| Requirements |
Express the rows as a numbered list, covering everything from the line containing "Click Michelangelo theatre capacity 230" down to the line containing "Action: pos(870,632)", and skip any blank lines.

--- START Task inputs ---

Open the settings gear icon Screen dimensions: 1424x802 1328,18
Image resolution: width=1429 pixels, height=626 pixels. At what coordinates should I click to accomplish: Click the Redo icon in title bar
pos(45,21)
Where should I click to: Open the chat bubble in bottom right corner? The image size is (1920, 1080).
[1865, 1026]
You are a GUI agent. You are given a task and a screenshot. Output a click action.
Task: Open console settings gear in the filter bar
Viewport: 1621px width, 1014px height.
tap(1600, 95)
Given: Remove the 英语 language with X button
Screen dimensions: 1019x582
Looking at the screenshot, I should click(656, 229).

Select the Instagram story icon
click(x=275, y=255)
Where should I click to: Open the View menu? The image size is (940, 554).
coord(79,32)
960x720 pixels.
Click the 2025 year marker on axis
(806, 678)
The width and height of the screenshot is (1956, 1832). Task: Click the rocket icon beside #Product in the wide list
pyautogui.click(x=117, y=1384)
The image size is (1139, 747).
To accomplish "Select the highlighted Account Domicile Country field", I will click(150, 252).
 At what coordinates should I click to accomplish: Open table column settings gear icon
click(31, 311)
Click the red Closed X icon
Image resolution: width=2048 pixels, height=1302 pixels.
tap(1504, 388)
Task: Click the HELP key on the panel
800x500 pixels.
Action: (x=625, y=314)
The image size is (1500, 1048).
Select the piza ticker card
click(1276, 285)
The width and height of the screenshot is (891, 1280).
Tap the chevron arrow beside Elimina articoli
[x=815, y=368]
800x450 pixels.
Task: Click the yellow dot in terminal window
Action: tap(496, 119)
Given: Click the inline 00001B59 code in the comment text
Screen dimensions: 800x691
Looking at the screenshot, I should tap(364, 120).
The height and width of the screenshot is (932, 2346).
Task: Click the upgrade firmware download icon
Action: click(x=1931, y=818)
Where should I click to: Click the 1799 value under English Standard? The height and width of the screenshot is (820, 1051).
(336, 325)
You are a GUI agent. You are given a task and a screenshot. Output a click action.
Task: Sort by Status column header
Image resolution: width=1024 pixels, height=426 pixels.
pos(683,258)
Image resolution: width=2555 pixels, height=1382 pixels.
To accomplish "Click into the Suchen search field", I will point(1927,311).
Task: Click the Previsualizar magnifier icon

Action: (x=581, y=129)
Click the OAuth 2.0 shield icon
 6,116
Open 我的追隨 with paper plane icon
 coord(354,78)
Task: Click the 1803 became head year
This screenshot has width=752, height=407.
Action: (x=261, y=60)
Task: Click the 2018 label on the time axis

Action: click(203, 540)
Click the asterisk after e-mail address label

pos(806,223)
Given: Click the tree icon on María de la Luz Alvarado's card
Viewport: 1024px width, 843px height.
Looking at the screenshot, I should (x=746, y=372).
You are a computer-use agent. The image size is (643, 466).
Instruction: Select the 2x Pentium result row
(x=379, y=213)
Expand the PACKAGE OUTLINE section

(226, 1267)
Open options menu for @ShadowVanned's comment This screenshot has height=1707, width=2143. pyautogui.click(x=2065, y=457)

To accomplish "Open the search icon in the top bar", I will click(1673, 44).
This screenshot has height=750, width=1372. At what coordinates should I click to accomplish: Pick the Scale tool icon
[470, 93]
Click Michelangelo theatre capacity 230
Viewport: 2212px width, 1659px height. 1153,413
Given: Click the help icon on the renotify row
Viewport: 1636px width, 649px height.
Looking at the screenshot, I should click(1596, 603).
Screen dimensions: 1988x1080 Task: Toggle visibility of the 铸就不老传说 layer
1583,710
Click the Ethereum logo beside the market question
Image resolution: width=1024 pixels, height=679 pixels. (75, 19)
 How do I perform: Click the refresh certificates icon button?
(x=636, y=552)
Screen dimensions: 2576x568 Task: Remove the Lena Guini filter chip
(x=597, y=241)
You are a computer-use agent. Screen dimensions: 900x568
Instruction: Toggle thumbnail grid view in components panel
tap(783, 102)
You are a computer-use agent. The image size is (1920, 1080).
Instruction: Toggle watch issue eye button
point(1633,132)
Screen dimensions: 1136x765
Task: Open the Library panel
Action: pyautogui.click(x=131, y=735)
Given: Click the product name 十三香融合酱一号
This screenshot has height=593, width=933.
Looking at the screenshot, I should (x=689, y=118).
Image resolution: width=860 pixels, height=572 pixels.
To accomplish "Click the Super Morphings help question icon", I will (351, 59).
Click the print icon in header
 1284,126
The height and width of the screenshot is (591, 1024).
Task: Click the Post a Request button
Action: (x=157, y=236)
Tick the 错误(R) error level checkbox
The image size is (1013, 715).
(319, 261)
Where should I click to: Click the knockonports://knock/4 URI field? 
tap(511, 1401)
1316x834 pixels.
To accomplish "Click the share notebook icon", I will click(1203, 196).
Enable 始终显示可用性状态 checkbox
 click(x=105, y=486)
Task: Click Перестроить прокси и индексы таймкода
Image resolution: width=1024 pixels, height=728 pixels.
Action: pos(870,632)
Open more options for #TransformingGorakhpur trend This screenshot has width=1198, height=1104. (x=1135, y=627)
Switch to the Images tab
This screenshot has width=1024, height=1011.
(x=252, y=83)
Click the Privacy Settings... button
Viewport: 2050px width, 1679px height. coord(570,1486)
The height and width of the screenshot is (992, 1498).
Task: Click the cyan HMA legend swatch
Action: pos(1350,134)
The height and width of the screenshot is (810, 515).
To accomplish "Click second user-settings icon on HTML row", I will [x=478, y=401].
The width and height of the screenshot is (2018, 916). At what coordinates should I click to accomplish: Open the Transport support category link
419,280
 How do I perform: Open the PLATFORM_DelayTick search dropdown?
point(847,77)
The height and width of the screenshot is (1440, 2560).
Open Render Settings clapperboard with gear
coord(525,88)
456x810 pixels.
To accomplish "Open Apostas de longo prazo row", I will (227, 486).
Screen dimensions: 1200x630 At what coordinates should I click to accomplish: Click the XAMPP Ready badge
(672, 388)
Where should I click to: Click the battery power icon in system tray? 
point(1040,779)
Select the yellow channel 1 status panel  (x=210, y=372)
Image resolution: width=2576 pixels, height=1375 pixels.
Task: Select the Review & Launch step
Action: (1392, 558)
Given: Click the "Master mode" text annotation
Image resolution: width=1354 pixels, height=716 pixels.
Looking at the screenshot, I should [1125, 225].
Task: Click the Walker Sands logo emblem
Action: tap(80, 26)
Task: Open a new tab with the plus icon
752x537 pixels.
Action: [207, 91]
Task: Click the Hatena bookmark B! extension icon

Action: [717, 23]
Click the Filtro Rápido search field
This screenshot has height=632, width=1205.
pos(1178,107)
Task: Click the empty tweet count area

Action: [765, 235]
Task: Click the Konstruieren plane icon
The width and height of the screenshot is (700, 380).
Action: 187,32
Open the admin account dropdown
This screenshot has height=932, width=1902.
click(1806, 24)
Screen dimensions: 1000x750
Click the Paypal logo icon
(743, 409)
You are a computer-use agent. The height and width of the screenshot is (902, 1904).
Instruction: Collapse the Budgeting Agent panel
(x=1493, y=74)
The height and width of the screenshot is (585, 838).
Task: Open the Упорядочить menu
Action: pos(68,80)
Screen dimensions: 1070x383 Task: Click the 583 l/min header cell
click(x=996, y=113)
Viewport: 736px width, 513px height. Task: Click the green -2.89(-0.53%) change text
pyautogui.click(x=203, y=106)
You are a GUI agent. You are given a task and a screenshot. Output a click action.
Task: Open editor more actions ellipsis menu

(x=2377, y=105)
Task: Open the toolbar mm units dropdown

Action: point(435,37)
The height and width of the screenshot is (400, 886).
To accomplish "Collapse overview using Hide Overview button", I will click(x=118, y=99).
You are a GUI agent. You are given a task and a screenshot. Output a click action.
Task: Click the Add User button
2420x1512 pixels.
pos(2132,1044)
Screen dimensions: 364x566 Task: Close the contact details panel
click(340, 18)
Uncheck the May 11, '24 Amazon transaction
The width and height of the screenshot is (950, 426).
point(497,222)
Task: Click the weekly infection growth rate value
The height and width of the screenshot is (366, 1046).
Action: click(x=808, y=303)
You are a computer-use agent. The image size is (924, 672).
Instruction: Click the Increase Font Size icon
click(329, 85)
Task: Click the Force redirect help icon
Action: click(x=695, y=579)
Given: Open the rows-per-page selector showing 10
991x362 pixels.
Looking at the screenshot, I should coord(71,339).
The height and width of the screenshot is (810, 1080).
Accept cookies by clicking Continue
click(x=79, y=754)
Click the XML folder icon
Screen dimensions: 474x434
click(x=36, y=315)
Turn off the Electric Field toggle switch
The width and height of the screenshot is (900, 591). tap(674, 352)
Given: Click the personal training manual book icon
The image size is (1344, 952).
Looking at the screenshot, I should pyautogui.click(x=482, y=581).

--- END Task inputs ---

| Result below |
1. Click Michelangelo theatre capacity 230
2. Viewport: 2212px width, 1659px height. 1153,413
3. Given: Click the help icon on the renotify row
4. Viewport: 1636px width, 649px height.
5. Looking at the screenshot, I should click(1596, 603).
6. Screen dimensions: 1988x1080 Task: Toggle visibility of the 铸就不老传说 layer
7. 1583,710
8. Click the Ethereum logo beside the market question
9. Image resolution: width=1024 pixels, height=679 pixels. (75, 19)
10.  How do I perform: Click the refresh certificates icon button?
11. (x=636, y=552)
12. Screen dimensions: 2576x568 Task: Remove the Lena Guini filter chip
13. (x=597, y=241)
14. You are a computer-use agent. Screen dimensions: 900x568
15. Instruction: Toggle thumbnail grid view in components panel
16. tap(783, 102)
17. You are a computer-use agent. The image size is (1920, 1080).
18. Instruction: Toggle watch issue eye button
19. point(1633,132)
20. Screen dimensions: 1136x765
21. Task: Open the Library panel
22. Action: pyautogui.click(x=131, y=735)
23. Given: Click the product name 十三香融合酱一号
24. This screenshot has height=593, width=933.
25. Looking at the screenshot, I should (x=689, y=118).
26. Image resolution: width=860 pixels, height=572 pixels.
27. To accomplish "Click the Super Morphings help question icon", I will (351, 59).
28. Click the print icon in header
29.  1284,126
30. The height and width of the screenshot is (591, 1024).
31. Task: Click the Post a Request button
32. Action: (x=157, y=236)
33. Tick the 错误(R) error level checkbox
34. The image size is (1013, 715).
35. (319, 261)
36. Where should I click to: Click the knockonports://knock/4 URI field? 
37. tap(511, 1401)
38. 1316x834 pixels.
39. To accomplish "Click the share notebook icon", I will click(1203, 196).
40. Enable 始终显示可用性状态 checkbox
41.  click(x=105, y=486)
42. Task: Click Перестроить прокси и индексы таймкода
43. Image resolution: width=1024 pixels, height=728 pixels.
44. Action: pos(870,632)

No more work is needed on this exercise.